Russia’s state-owned Mortgage Agency (AIZhK) forecasts that mortgage lending will increase to $2.3 to 2.8 billion between April and June. Still, the market has some way to go to recover all the ground lost last year: the mortgage business reached a peak volume of $22 billion in 2008 (including the last quarter where almost no business was done at all). The total volume of deals expected in 2010 is around $7.3 billion.
Thanks to her job and the fact her family had built up significant savings, Sherbakova is the ideal customer for a Russian bank, and she sailed through the process relatively easily. “It all went very quickly. We got the documents from the clinic in a week and the bank loan was approved even faster,” she said.
However, even more onerous than writing the application is the huge down payment the banks demand.
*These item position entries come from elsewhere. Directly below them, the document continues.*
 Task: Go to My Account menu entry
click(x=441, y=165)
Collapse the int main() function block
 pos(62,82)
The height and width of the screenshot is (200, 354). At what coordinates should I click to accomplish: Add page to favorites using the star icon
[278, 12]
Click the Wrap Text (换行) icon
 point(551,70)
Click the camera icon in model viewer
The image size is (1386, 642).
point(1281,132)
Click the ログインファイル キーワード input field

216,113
Sherbakova was asked for a 40-percent down payment on a $200,000 loan. “We had already saved up about half of the down payment, and because we work in the medical business we have the opportunity to make extra money on the side, so it didn’t prove a problem to raise the rest,” she explained.
Then the family hit a real snag: the owner of the apartment was willing to sell, but only wanted to register a percentage of the contract sum because of the threshold for tax breaks designed to stimulate the market.
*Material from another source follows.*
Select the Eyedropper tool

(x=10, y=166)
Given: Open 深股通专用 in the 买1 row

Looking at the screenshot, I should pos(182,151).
Cook said it's a common problem, with very many sellers insisting on declaring only part of the sale to the authorities, with the rest off the books. That's because after the collapse of the Soviet Union, everyone in Russia "inherited" the apartment they lived in from the state, and nowadays most people sell their communist-era home to finance the purchase of a new one, and therefore the bulk of private real estate deals are done in cash.
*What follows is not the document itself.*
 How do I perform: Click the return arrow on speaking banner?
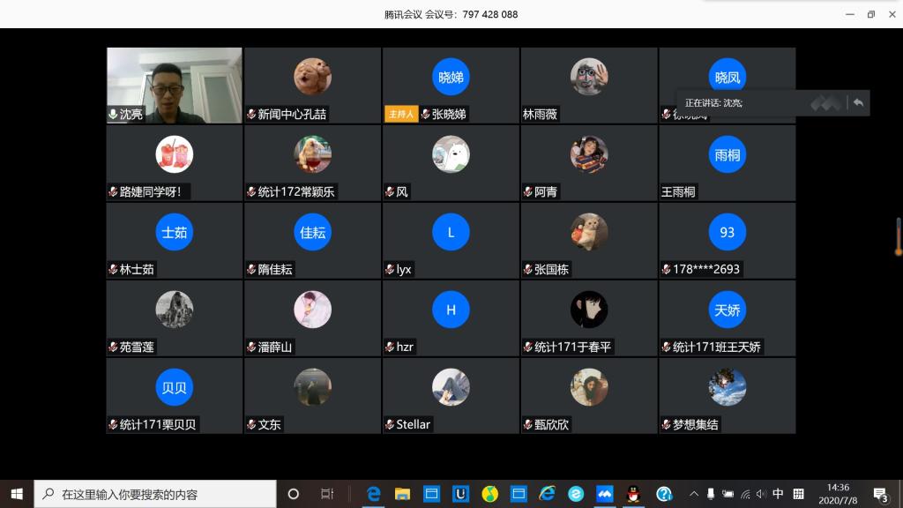(x=857, y=103)
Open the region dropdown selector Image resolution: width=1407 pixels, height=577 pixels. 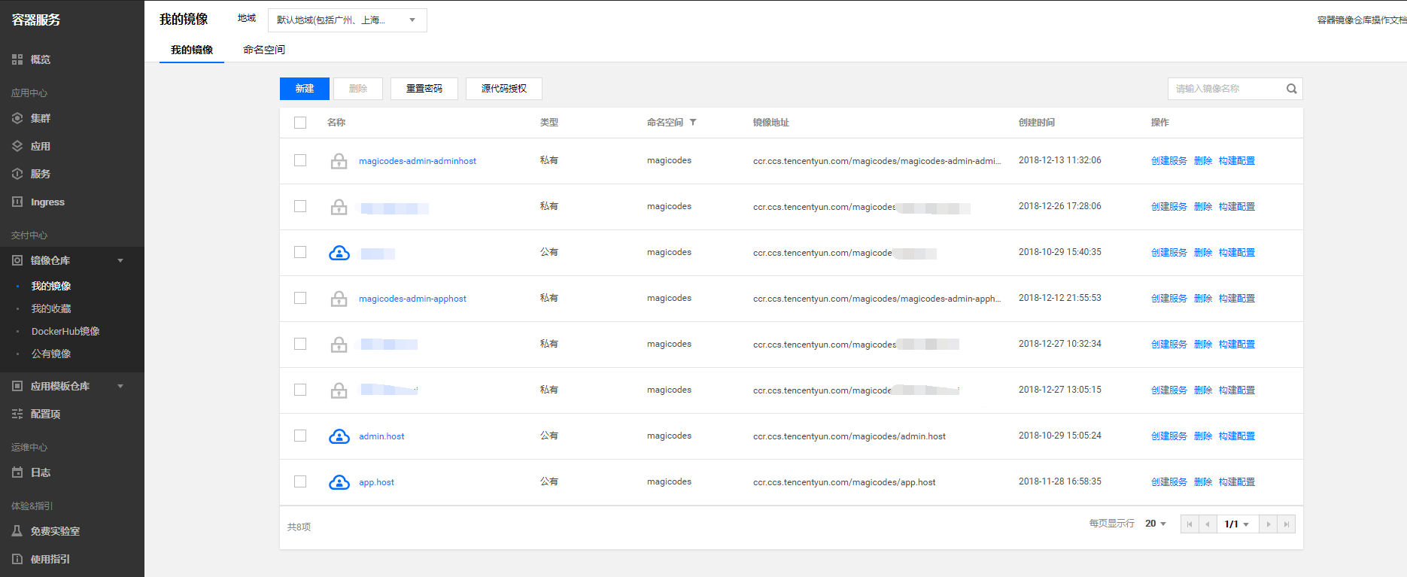(x=347, y=20)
The Sherbakovs of course needed the full sum on the contract. In such cases, the seller usually demands that the buyer also pay the taxes on top of the asking price. The haggling went on for several weeks, but eventually a compromise was found and the family moved into their apartment in the Zhulebino neighborhood of Moscow in June.
“The house was built in 1970 and we have a concierge and a kindergarten next door, which is perfect for Sasha,” Sherbakova said. “Of course, the apartment is only two rooms and much smaller than our old place, and my commute to work is longer; but Sasha is now getting the treatment she needs and we are happy with our new home.”
An expensive mortgage...
Russians are among the wealthiest people in Europe, thanks to the transfer of apartment ownership from state to occupants following the fall of the Soviet Union. While this property is worth hundreds of billions of dollars, according to some estimates, few have been able to tap into their wealth without a functioning mortgage market. The wealth is tied up in bricks and mortar they struggle to sell.
Around a dozen commercial banks were offering mortgages before the crisis hit in September 2008, but most have withdrawn since, leaving 80 percent of the business in the hands of Russia’s two biggest state-owned banks, Sberbank and VTB Bank.
Banks can typically ask for up to 40 percent of the cost of an apartment as a down payment, although in the last few months more banks are offering 80-90 percent mortgages as the market revives.